Learn to use good Rowing Machine technique.

If you've been to the gym before, there's a pretty good chance you've seen people using the rowing machine in a variety of ways. Or, you've seen the rowing machines completely empty, just waiting for someone to eventually jump on.

Why? Rowing can be intimidating and even worse, unsafe. I'm sure we've all heard the horror stories. Countless back injuries, shoulder pain, sore necks.

But this doesn't have to be the case. In fact, rowing with good technique can make the rowing machine one of the safest ways of working out. It's low impact and each stroke uses almost the entirety of your body (according to the English Institute of Sport, nine muscles groups including 86% of your body's muscles), so you'll minimise risk of muscle imbalances.

If you want to row safely and keep improving.. learning the fundamentals of rowing technique is essential.

The Rowing Stroke

Rowing uses a natural motion that involves the lower body, upper body and core all in each stroke. Each stroke is then split into four phases: The Catch, The Drive, The Finish and The Recovery. Each phase needs to be practiced but once you've got the basics down you'll find yourself flowing through each and will soon be generating a smooth powerful stroke.

It's important to take the time to understand each phase. But trust me, once you've grasped the foundations you will feel great!

Rowing Machine Stroke (Credit: https://dribbble.com/shots/4872141-Rowing-Machine)

The Catch

The catch is your starting position. The seat will be slid all of the way forward with your body positioned close to the machine.

Good technique on the catch is especially important as it sets you up for the rest of the drive.

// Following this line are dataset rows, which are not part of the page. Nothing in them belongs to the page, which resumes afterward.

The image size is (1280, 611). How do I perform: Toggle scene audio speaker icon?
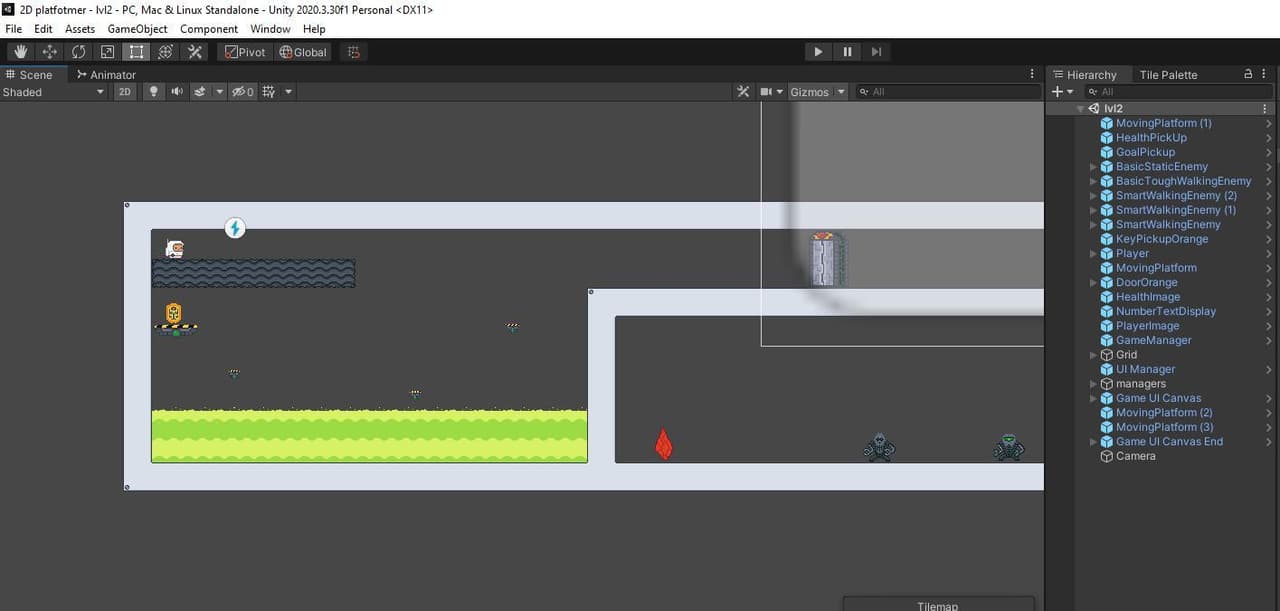click(x=177, y=91)
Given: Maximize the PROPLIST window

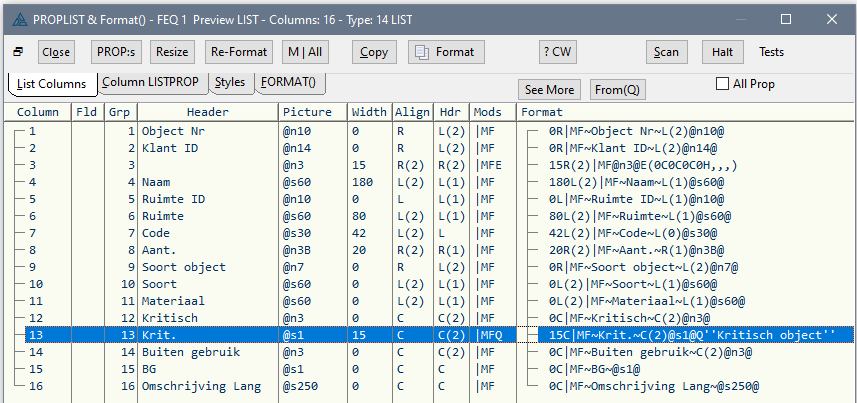Looking at the screenshot, I should pos(786,19).
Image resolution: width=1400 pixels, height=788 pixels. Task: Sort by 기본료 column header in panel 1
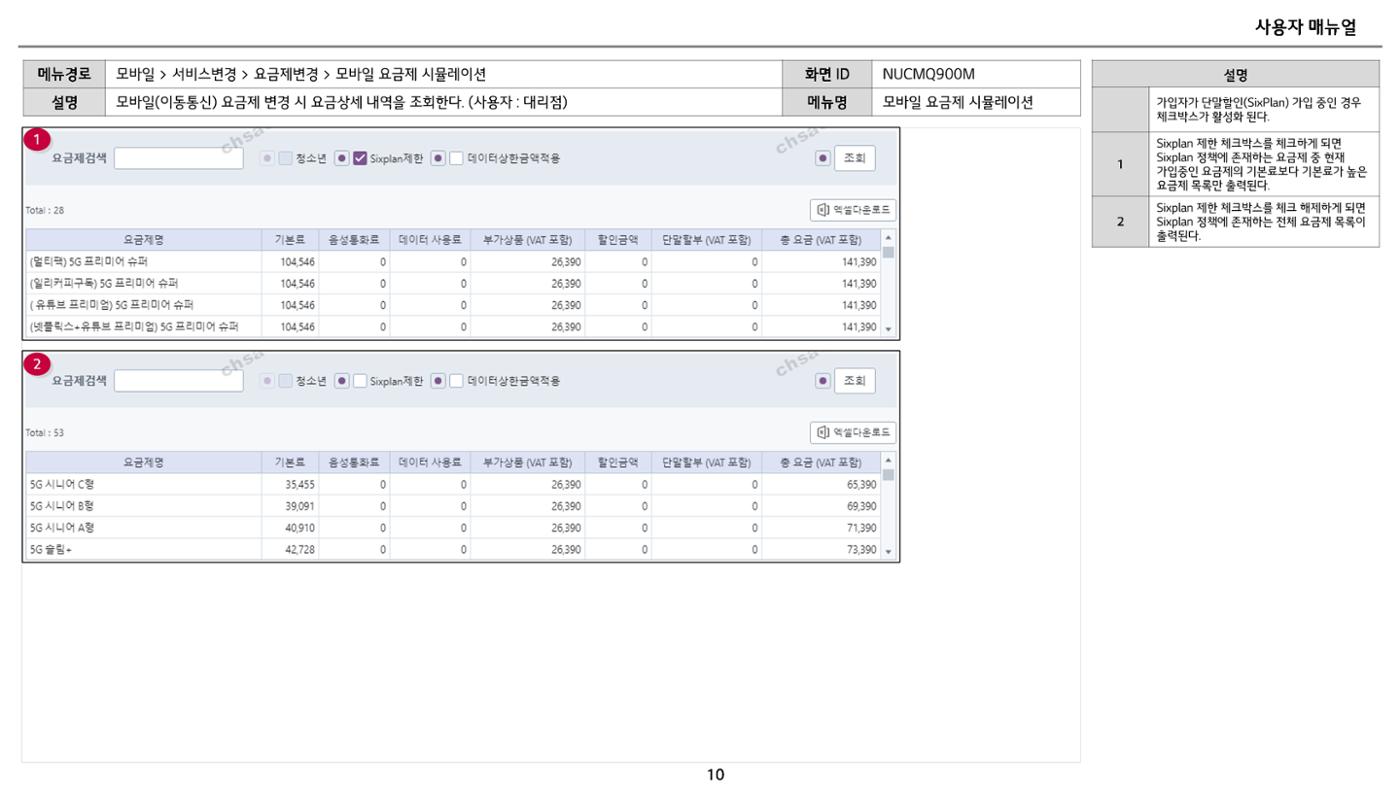[x=290, y=240]
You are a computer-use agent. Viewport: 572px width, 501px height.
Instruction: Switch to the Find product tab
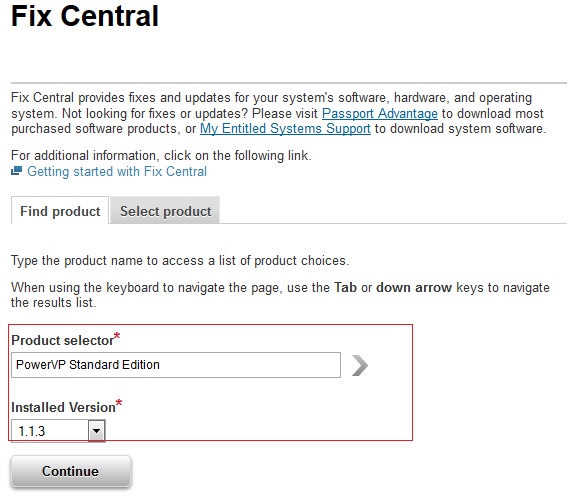(x=60, y=211)
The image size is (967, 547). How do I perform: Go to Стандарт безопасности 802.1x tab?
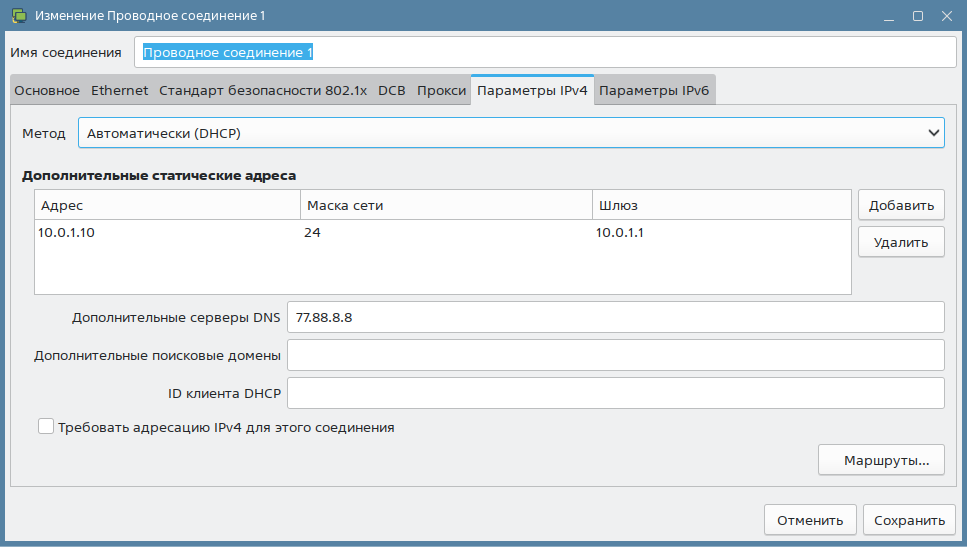pyautogui.click(x=263, y=91)
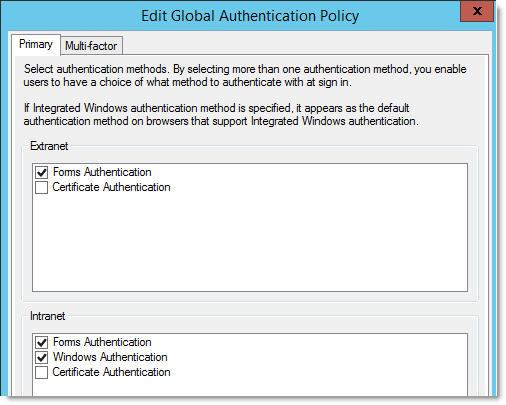Enable Intranet Certificate Authentication checkbox
This screenshot has width=506, height=405.
pyautogui.click(x=42, y=372)
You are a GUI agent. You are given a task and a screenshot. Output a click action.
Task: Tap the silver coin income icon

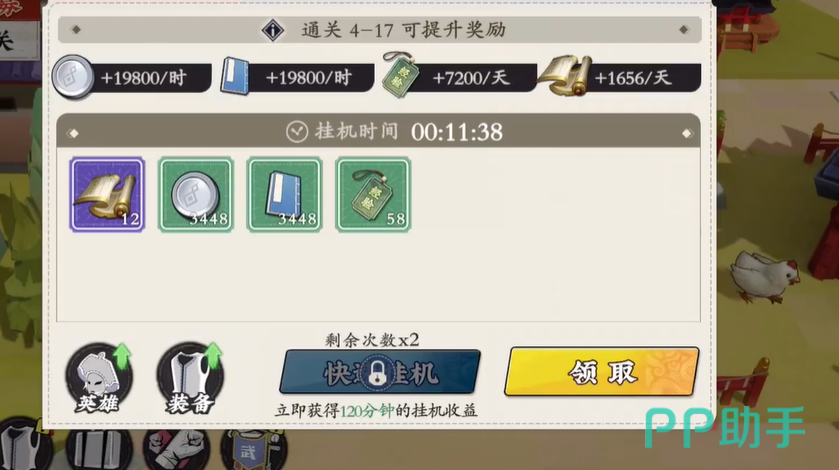73,77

  • Straighten your arms, with neutral shoulders and head position.
  • Learn forwards from your hips with your shoulders just in front of them.
  • Bend your knees close to your chest. Your shins should be vertical.
  • Engage your core.
The Catch

The Drive

The drive phase is the period of pulling the handle all the way from the catch position in to your body.

  • Keep your arms straight and core engaged.
  • Press through your legs into your feet. (Imagine you're using a leg press machine)
  • Use your hips to swing your body back into a vertical position.
  • Then, engage your shoulders, arms and lats to pull the handlebar back into your ribcage.

Each of these steps should be completed sequentially in one fluid motion. While you're practicing, focus on completing each step slowly to make sure you're not doing them all at once.

The Drive

The Finish

The finish phase stabilises your body and gets you ready for the recovery.

  • Use your core muscles to lean your upper back slightly.
  • Your legs should be extended with your hands holding the handle just below the ribs.
  • Keep your shoulders low and relaxed.
The Finish

The Recovery

The final phase to bring you back to your starting position (the catch). This basically consists of the previous phases but in reverse.

  • Extend your arms out until they are straightened (keep your arms parallel to the ground).
  • Hinge, using your hips, to lean forwards.
  • Use your hamstrings to bend your knees, bringing you further forwards towards the machine.
  • Return to your Catch position with your knees vertical.